Llegamos a la hacienda. Hechas las presentaciones de rigor y tras consumir la primera ronda de ron, el saxo empezó una conversación con la trompeta, lo cual dio inicio a un coro de ladridos que se impuso por completo y obligó a detener la interpretación. Esperamos al silencio de los perros en medio de otra obligatoria ronda de ron.
Yo señalé, dado que los perros conocían la música del piano, que deberíamos comenzar la intervención con dicho instrumento para facilitar la entrada de los otros. Así se hizo, pero no habían transcurrido un par de minutos de los acordes del piano cuando los perros iniciaron un sonoro escándalo y, esta vez, sus ladridos no se aplacaron sino al transcurrir casi la hora. Esperamos unos minutos para iniciar de nuevo, pero esta vez el saxofonista, dado que mi teoría había despertado más furor en los perros, convenció al baterista de que, contra viento y marea, la interpretación iba y así fue. Arrancaron con entusiasmo, pero los perros, esta vez como si hubiesen tomado un segundo aire, aumentaron sus ladridos. Pienso que algunos otros de ellos, que se habían mantenido indiferentes hasta ese momento, se sumaron al coro, puesto que el escándalo fue tan monumental que todos los instrumentos se detuvieron.

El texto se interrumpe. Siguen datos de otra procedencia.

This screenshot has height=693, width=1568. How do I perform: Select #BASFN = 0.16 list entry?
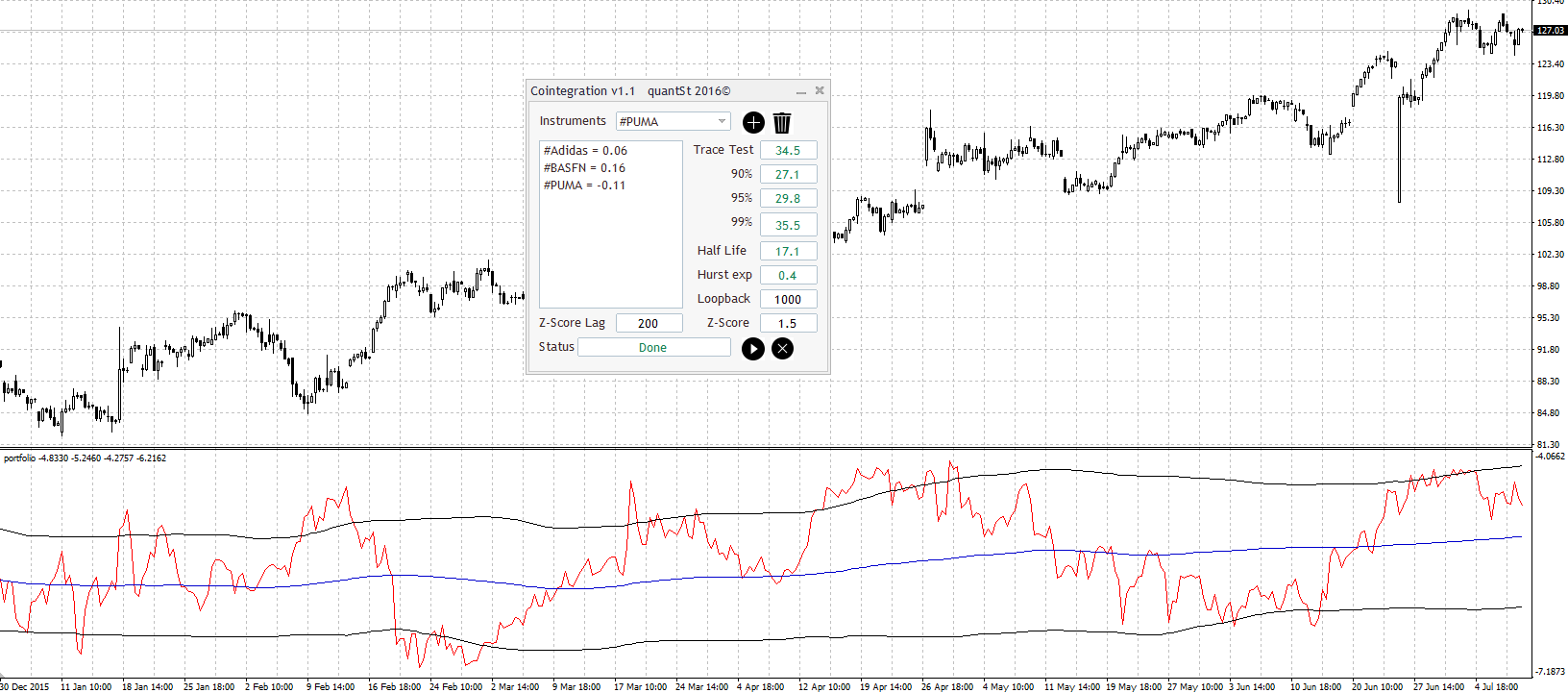[x=584, y=168]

Ya las dos botellas habían desaparecido y la noche avanzaba con determinación. El saxofonista habló de la necesidad de regresar a La Habana y, de común acuerdo, sostuvimos que la noche se había perdido para el jazz. Al regreso nos sorprendió un silencio impresionante durante toda la carretera y al entrar a La Habana nos dio la impresión de una ciudad desierta.
Terminada mi narración, Cortázar ratificó, con ciertos ejemplos, lo de la censura del jazz y se pasó de nuevo, con detalles y discusión, a los poetas y escritores latinoamericanos.
El fin de la noche llegó. Se produjeron las despedidas. Creo que para cada uno de los presentes, los recuerdos de esa noche serán momentos estelares en cada una de nuestras vidas.
Solo eso quería contarles.
Pablo M. Peñaranda H. Es doctor en Ciencias Sociales, licenciado en psicología y profesor titular de la UCV.